Texas Outside rates courses on the following:
- Beauty – tall trees, rolling hills, beautiful houses, waterfalls, and similar stuff would score high; a 1 would be flat, bushes or cactus instead of trees, and some grass but mostly weeds
- Difficulty – a straight, 300 yard par 4 with no traps or hazards, no out of bounds or water would probably get a 1; if it is a 460 yard par 4 over two ravines, with water along one side, natural hazards on the other, strategically placed traps or that dreaded tree right in the middle of the fairway, we are talking a 10.
- Variety – what would you give a course where all the holes looked and played exactly the same (“I thought we just played that hole!”); were side-by-side, which is good for finding or dodging other people’s balls, but not much fun; and you can see the flag from every tee box? That’s right, it gets a 1.
- Fun Scale – a 10 is where you walk off the course and say “now that was fun” and you can’t wait to get back, or you immediately turn around and play another 18 holes
- Value – a 5 is $50 to $60, a 10 is $20 to $30, and 1 is $200 or so – of course all of this is dependent upon how you liked the course. For example, if a run down, boring municipal course, with six players on each hole was only $10; it would still get a value rating of 1.
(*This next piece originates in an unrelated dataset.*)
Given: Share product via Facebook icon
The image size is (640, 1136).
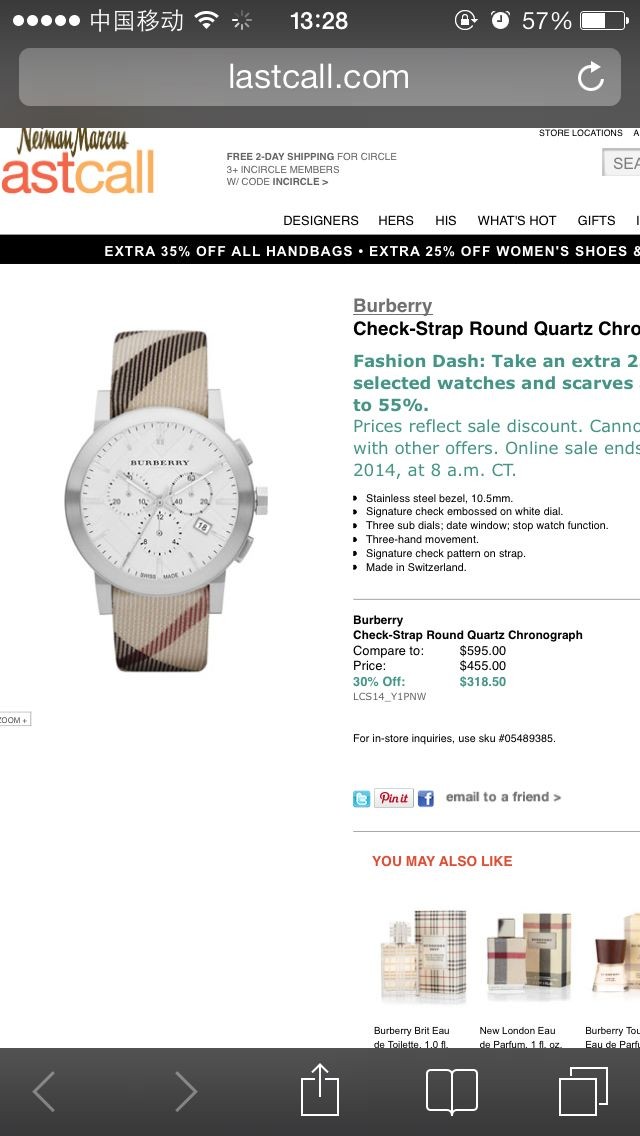Looking at the screenshot, I should click(x=426, y=798).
- Condition – this one’s pretty easy – what condition are the fairways. A 10 commands very lush perfectly manicured fairways, compared to a 1, which has fire ants, weeds, and more dirt than grass!
- Condition of Greens and Difficulty – very hard to read greens with lots of undulation and tough pin placement, rate very high on the difficulty scale. Condition is self-explanatory.
All of the above determines the overall score for the golf course. In other words, we like courses that are pretty, fun, very challenging with a lot of variety, and fairways and greens in excellent condition – all for $40. We also tend to play the courses that are affordable for the masses, which means in the $30 to $80 range. We rate hard and we haven’t found a 10 in Texas yet – don’t worry we haven’t given up and we’re still looking.